Three Questions with . . . Enda Delaney

Author: Mary Hendriksen

Endadelaney

Enda Delaney is a Professor at the University of Edinburgh, where he holds a Personal Chair in Modern History. He studies modernity in comparative historical contexts, with particular interests in modern Ireland and the diaspora since 1750. Some other topics of interest are the history of human cognition and culture, and the “deep” history of the Anthropocene, which extends beyond the traditional boundaries of the discipline to include the pre-history of humans.

Some of his publications include The Great Irish Famine: A History in Four Lives (Gill and Macmillan, 2014); The Irish in Post-war Britain (Oxford University Press, 2007); and the edited volume with Fearghal McGarry, The Irish Revolution 1919 -21: A Global History (Wordwell, 2019). Professor Delaney was Co-Principal Investigator on the recently completed UK Arts and Humanities Research Council-funded project, A Global History of the Irish Revolution, 1916-1923, which has produced a range of publications.

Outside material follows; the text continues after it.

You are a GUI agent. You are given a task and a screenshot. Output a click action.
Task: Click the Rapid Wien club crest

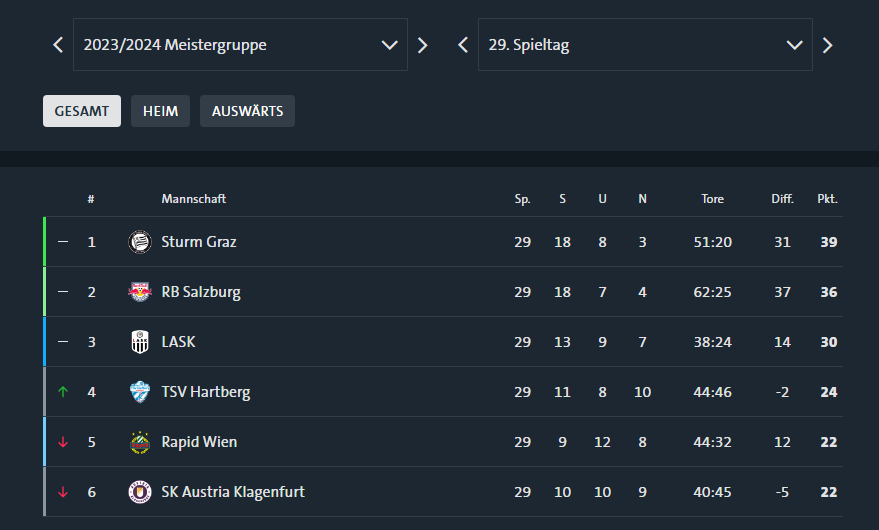point(140,442)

He was invited by Notre Dame’s Cushwa Center for the Study of American Catholicism to deliver this year’s Hibernian Lecture, to be held 9 September, 4:30 on the topic: “Faith and Fatherland: Belief and the Irish Catholic Experience.”

Professor Delaney has had many associations—both virtual and live—with the Keough-Naughton Institute. For the initiative called “the Global Irish Network,” he organized and hosted a webinar in October 2021 on “History, Storytelling and the 1916 Rising – In Conversation with Cilian Fennell.” He was a guest speaker at the Institute’s graduate IRISH seminar (held virtually) in 2021.

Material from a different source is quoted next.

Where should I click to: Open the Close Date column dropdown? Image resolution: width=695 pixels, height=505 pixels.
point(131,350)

In person, Professor Delaney was last at Notre Dame in the spring of 2018, when he was a panelist for the National Endowment for the Humanities lecture of Dr. José Brownrigg-Gleeson Martínez on the Irish and the independence of Latin America at the beginning of the 19th century.

From Edinburgh, he answers our “Three Questions”:

What are you working on?

I'm just putting the final touches to a book called Making Ireland Modern, which explores the Irish encounter with modernity after 1780. I've also started work on a challenging new project on the history of human cognition from antiquity till the present day. While this work on cognition comes out of my Irish history background, this is a completely new line of research for me, taking in different places over the long stretch of human history.

What are you reading?

I'm enjoying The Dawn of Everything:  A New History of Humanity (2021) by the late David Graeber and David Wengrow, a fascinating and refreshing new look at the history of humans. I admire the intellectual ambition of this book as well as the authors’ iconoclastic approach—and their superb writing. 

What are you most looking forward to this coming academic year?

I'm returning to teaching this academic year after a long period of sabbatical leave, so it will be wonderful to be back teaching, especially as we will be face-to-face. Our students here at Edinburgh are very talented and engage creatively with the complexities of studying Irish history. A particular bonus will be having on-campus events again, as our Irish history group has an exciting program of activities planned.